Warren Buffett, President Obama’s favorite billionaire, once said that “you only find out who’s swimming naked when the tide goes out.”
Well, it looks like the tide has gone out for Obama when it comes to pushing his Buffett Rule “millionaire’s” tax. There was never much of an economic rationale for the idea. It would only raise about $5 billion a year over the next decade, a span when the U.S. is on track to compile average annual budget deficits of $1 trillion or more.
Wait, actually it would add nearly $800 billion to cumulative deficits because it would replace the Alternative Minimum Tax, according to government bean counters. No, wait some more! The numbers would probably be even worse. Other taxes targeted at the rich, such as President Bill Clinton’s 1993 tax hikes and recent tax increases in the UK, either raised less than forecasted or lost money.
As Bloomberg recently pointed out, affected taxpayers–fewer than 0.5% of Americans with annual incomes exceeding $1 million and tax rates of less than 30 percent–could avoid the tax via tax-free investments such as municipal bonds. They also could time asset sales for maximum tax benefits, engage in transactions that don’t result in taxable income, and make charitable contributions that yield deductions. “Largely, the Buffett rule is going to be manageable,” said David Miller, a partner at Cadwalader, Wickersham & Taft LLP in New York. “That is, with tax planning, people will be able to avoid it.”
Obama’s strongest argument, really, was his moral one: that having the rich pay a lower tax rate than middle-class voters was just plain unfair from an income inequality perspective. But now he seems to have abandoned that one, as well:
That is not an argument about redistribution. That is an argument about growth,” Obama said in response to a reporter’s question at a news conference in Colombia. “In the history of the United States, we grow best when our growth is broad based. This is not an argument about taking from A to give to B. This is not a redistributionist argument that we’re making. We’re making an argument about how do we grow the economy in a 21st century environment,” Obama said.
Really? If there is an Obama Rule, it is the one he articulated back in 2008 to Joe the Plumber, that we need to raise taxes to “spread the wealth around.” But I guess “spread the wealth” isn’t polling as strongly as Team Obama would like in 2012.

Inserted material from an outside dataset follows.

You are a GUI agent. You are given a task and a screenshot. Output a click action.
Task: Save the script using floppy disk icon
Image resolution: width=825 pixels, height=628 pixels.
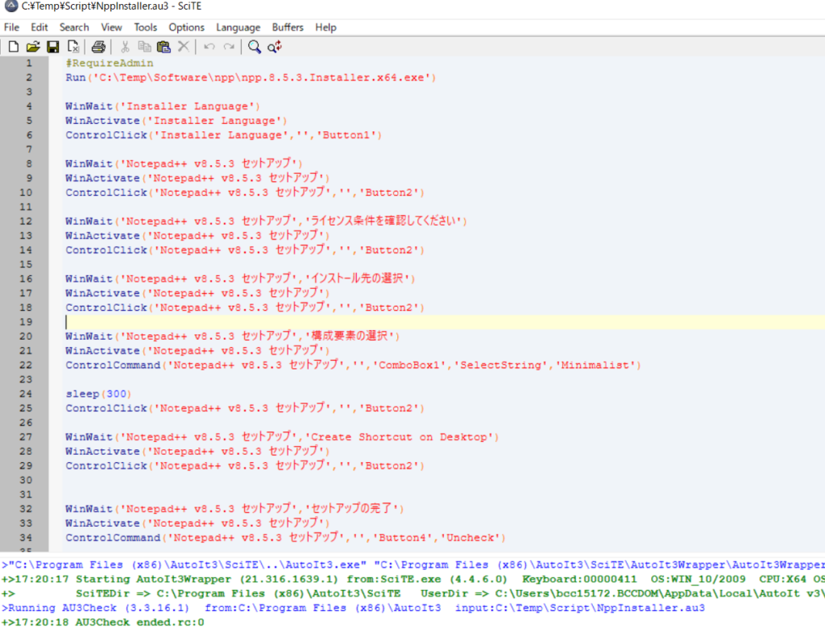click(52, 47)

OK, so now Obama is focusing on the economic growth argument, his weakest one. Economic growth is produced by innovation and the acceptance of the creative destruction it brings. Obama would argue that by raising taxes, he could avoid cutting supposedly critical government investment to spur innovation. But is the federal government so lean and mean that the only way to reduce spending is by axing the NIH or the National Nanotechnology Initiative? Or is Obama talking about more Solyndra-style industrial policy? If that, better to keep that $5 billion in the private sector. And time for Obama to float some new economic ideas.